Up to and including the line with "Task: Open the notifications bell icon", please set down the entries below exactly, starting from the first line.

(Available data Opens)

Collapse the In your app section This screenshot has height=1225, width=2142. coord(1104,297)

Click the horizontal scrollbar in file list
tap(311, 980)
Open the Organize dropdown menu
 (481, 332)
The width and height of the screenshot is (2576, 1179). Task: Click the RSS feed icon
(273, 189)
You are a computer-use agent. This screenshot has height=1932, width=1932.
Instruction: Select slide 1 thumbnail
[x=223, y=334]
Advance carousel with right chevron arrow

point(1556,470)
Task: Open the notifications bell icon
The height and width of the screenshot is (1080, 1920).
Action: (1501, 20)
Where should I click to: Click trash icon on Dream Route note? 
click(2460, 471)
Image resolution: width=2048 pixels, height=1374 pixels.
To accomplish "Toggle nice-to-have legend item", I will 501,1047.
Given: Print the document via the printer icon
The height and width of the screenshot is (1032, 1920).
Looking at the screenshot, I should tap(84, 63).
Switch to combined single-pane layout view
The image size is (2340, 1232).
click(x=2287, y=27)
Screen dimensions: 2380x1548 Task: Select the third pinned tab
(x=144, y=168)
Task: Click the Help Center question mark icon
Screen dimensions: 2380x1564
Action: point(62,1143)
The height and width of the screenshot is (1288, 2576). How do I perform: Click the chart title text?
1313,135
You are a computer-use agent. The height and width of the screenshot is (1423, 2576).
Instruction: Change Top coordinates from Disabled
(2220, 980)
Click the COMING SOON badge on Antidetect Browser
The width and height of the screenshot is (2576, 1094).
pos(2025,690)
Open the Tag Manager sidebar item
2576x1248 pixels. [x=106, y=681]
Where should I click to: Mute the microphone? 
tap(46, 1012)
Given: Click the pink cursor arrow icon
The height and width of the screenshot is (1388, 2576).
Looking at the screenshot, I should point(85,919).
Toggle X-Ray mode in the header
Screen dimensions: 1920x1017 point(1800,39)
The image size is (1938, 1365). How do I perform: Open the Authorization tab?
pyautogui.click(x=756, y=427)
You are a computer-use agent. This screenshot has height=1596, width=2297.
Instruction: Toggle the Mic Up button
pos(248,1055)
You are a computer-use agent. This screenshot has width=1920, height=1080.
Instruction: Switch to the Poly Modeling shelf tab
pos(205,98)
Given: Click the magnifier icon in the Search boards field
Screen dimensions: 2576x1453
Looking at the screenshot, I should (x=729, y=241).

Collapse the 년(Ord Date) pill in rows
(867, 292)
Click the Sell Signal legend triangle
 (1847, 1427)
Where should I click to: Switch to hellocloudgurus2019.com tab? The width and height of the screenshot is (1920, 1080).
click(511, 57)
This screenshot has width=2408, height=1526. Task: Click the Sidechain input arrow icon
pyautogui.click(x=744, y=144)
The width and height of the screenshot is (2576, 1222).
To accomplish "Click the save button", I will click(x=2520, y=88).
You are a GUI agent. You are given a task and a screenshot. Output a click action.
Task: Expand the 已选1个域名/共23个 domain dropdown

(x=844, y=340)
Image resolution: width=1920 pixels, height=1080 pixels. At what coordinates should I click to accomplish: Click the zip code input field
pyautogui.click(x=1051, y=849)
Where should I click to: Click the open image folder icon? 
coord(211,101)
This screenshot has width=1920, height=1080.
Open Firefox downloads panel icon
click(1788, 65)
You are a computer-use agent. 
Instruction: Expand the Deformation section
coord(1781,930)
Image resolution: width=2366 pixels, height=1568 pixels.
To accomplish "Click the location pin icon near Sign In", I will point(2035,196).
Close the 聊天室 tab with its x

(Available data Closes)

Task output
Collapse the In your app section This screenshot has height=1225, width=2142. coord(1104,297)

Click the horizontal scrollbar in file list
tap(311, 980)
Open the Organize dropdown menu
 (481, 332)
The width and height of the screenshot is (2576, 1179). Task: Click the RSS feed icon
(273, 189)
You are a computer-use agent. This screenshot has height=1932, width=1932.
Instruction: Select slide 1 thumbnail
[x=223, y=334]
Advance carousel with right chevron arrow

point(1556,470)
Task: Open the notifications bell icon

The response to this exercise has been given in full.